■ Requirement
Reproduce the entries that follow exactly. No picture should appear in the result.

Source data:
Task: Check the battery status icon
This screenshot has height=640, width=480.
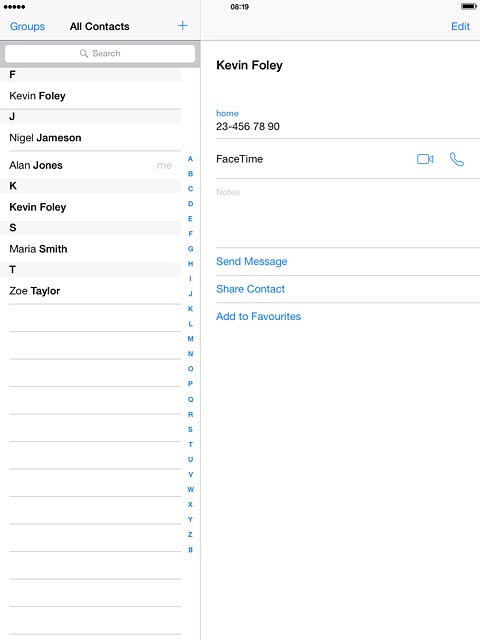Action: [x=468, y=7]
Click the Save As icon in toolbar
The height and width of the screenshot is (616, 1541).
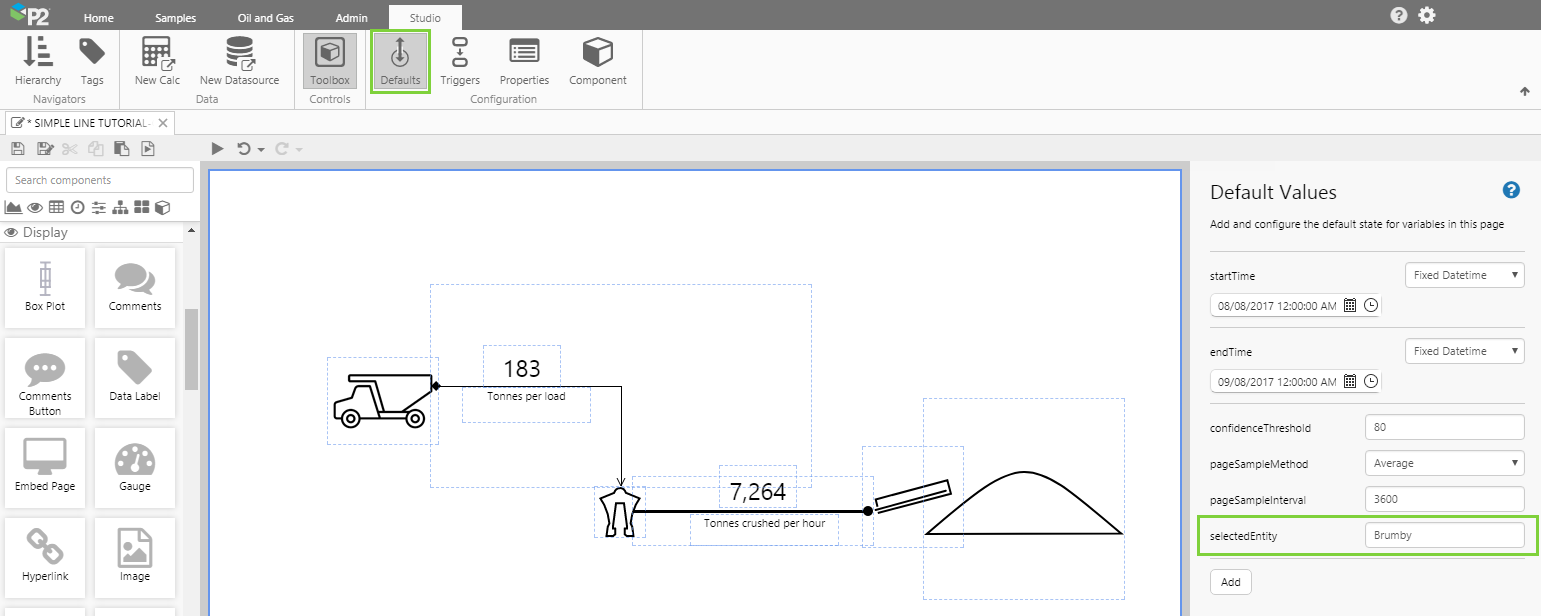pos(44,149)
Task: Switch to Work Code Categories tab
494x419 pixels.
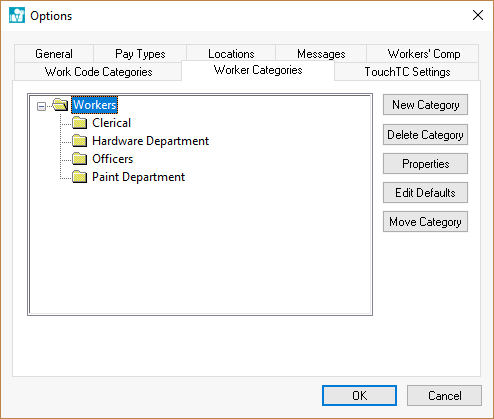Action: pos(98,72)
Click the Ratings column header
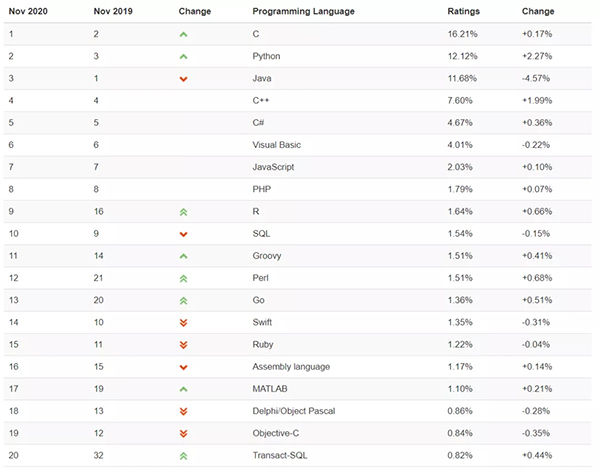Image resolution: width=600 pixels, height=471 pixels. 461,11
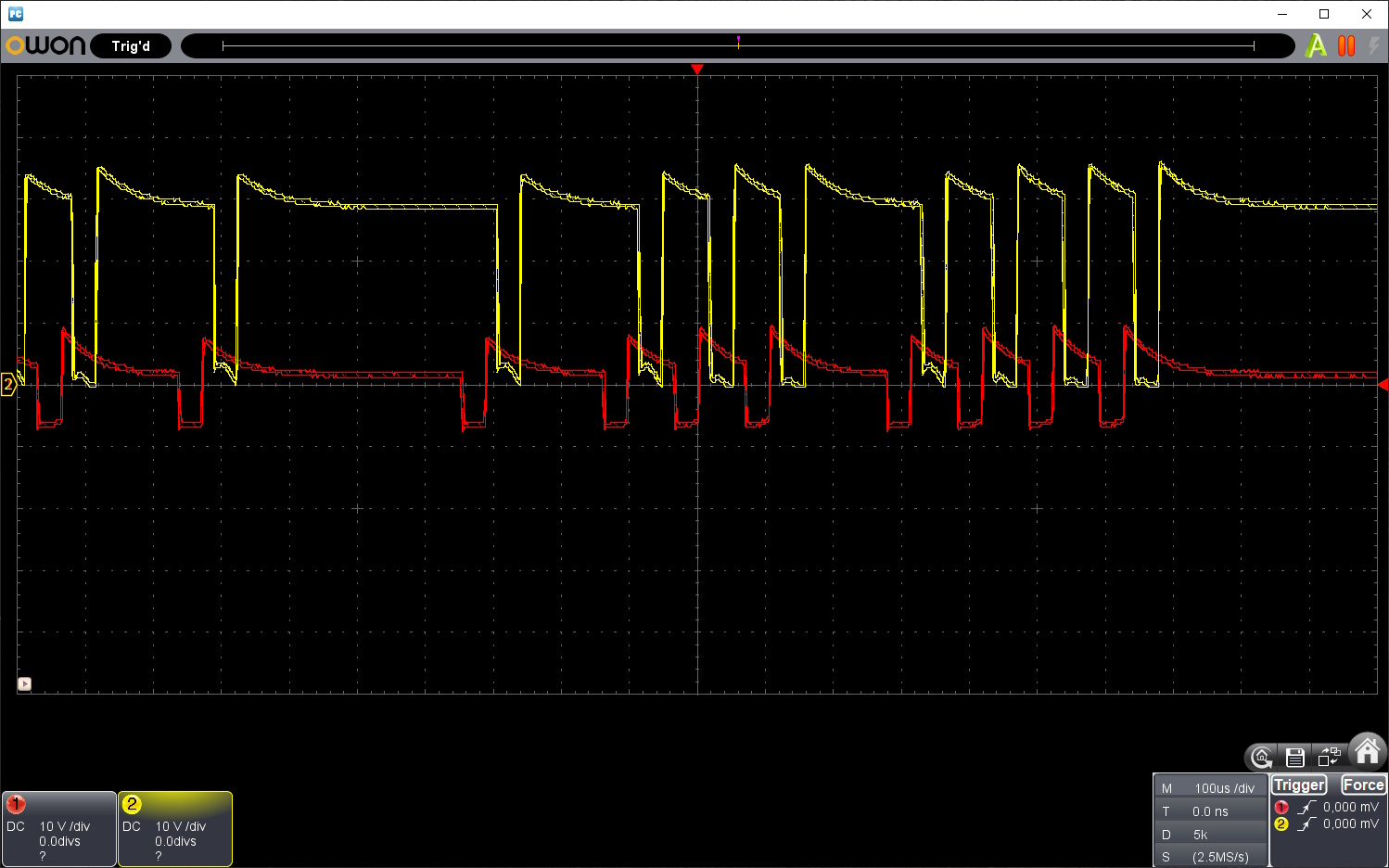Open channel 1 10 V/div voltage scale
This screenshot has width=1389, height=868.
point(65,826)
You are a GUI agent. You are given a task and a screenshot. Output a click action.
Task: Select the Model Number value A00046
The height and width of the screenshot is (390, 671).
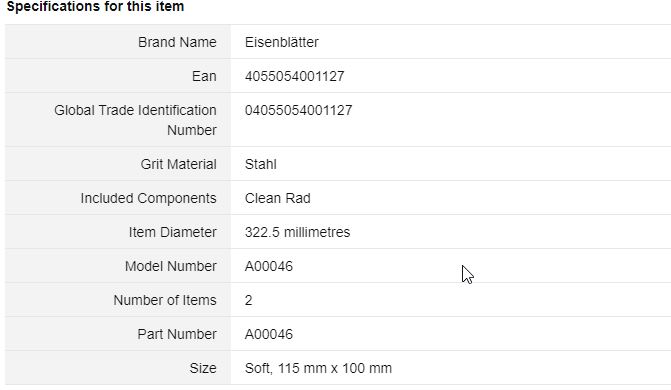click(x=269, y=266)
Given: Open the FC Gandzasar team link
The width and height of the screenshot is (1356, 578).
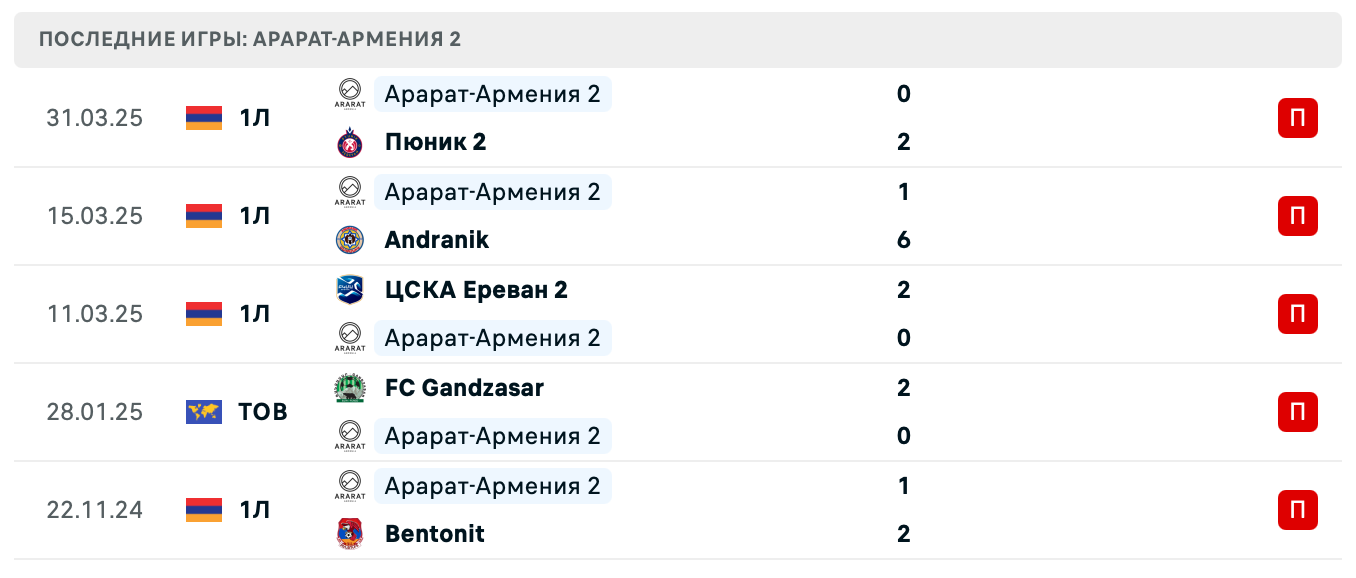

■ Written response
Task: Check the battery status icon
This screenshot has height=640, width=480.
Action: [x=468, y=7]
Click the Save As icon in toolbar
The height and width of the screenshot is (616, 1541).
pos(44,149)
Task: Switch to Work Code Categories tab
494x419 pixels.
Action: pos(98,72)
Click the Ratings column header
Image resolution: width=600 pixels, height=471 pixels. 461,11
Open channel 1 10 V/div voltage scale
This screenshot has width=1389, height=868.
point(65,826)
You are a GUI agent. You are given a task and a screenshot. Output a click action.
Task: Select the Model Number value A00046
The height and width of the screenshot is (390, 671).
click(x=269, y=266)
Given: Open the FC Gandzasar team link
The width and height of the screenshot is (1356, 578).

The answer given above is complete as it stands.